As ever, Comrade Kim Il Sung put matters well when, speaking at the celebrations of his 80th birthday on 15 April 1992, he said:
“Present here now are many of my old comrades in arms, comrades and friends from many countries who can advance hand in hand with us for a common cause. This is a source of great support and encouragement for our people.
“Since the early years of our revolutionary activities we have been establishing unbreakable comradely ties with fraternal peoples and have been fighting shoulder to shoulder with one another against our common enemy. We have never forgotten our fraternal peoples and internationalist revolutionary comrades who assisted us in our revolution at the cost of their blood.
“The destiny of our nation is closely linked with that of the world’s people. Our people will remain loyal not only to their own cause but also to the common cause of the people of the world; they will oppose national egoism and fulfil their internationalist obligations.”
Yet despite all this, there are tiny, unrepresentative but noisy groups of alienated individuals who choose to ignore, slight and ridicule this history of proletarian internationalism, so often and so vividly recalled by Comrade Kim Il Sung, replacing it with the crudest sycophancy and the most vulgar falsification and traducing of history. A typical example is the recent document entitled “Defend the DPR Korea!”, produced by the so-called “UK Korean Friendship Association”. With a complete disregard for the above facts the author of this tract maliciously asserts:
“Secondly the DPRK learnt through experience to rely on itself. During the anti Japanese armed struggle the Anti Japanese Peoples Guerilla Army was organised by the great leader comrade Kim Il Sung had neither state nor rear to support it and captured weapons from the Japanese. Also during the Fatherland Liberation war in the 1950 not enough weapons were supplied to the DPRK by its allies.” [Editor’s Note: The above quote is reproduced exactly as printed. The spelling, grammar and punctuation are clearly as illiterate and incontinent as the politics and the regard for facts.]
Two-and-a-half million Chinese volunteers and 70,000 Soviet military personnel are, at one stroke, reduced to “not enough weapons”. The whole existence of the International Allied Forces is simply airbrushed out of history.

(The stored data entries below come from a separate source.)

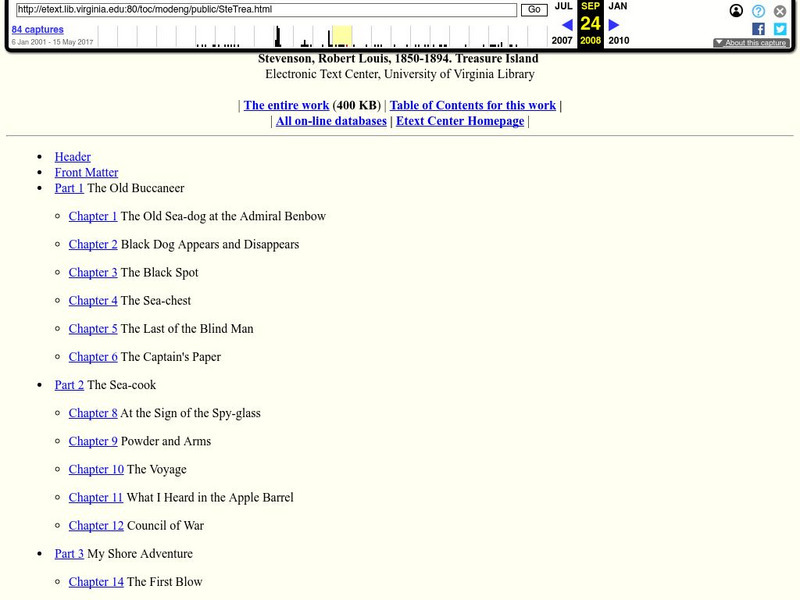View Table of Contents for this work
This screenshot has width=800, height=600.
tap(472, 105)
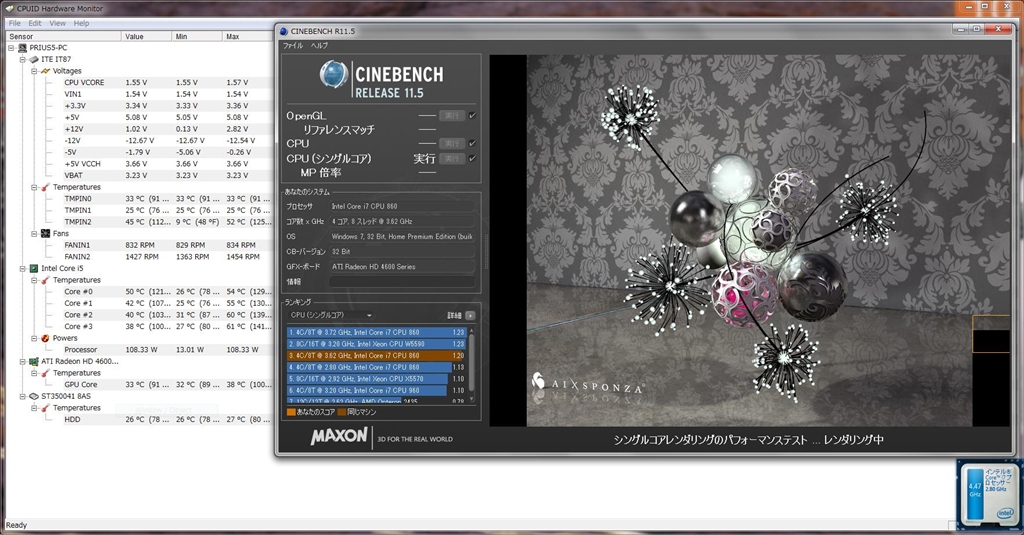This screenshot has height=535, width=1024.
Task: Click the ST350041 8AS hard drive icon
Action: 33,396
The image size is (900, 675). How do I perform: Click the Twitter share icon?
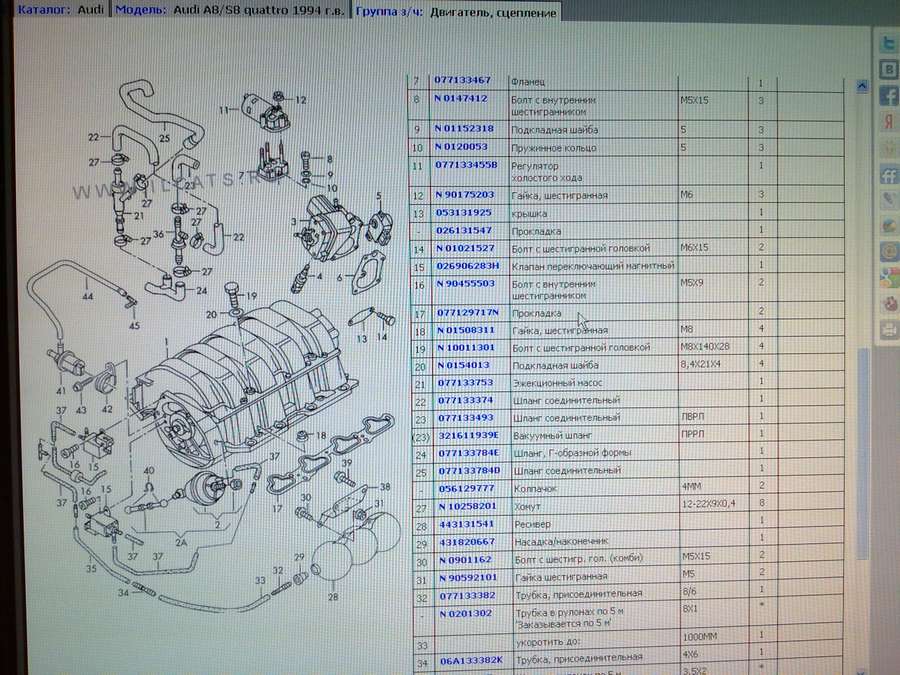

What possible purpose does such a travesty, such a slander, such baseless, infamous and perfidious lies serve? It certainly does not serve the Korean people or the working class. Such “friendship” (which can only possibly serve to alienate the Korean people from those real friends who can actually do something concrete by way of friendship) is of a type that the Korean people could well do without. It serves only to remind us of the famous words of Comrade Kim Il Sung: “If a man takes to flunkeyism, he becomes an idiot.”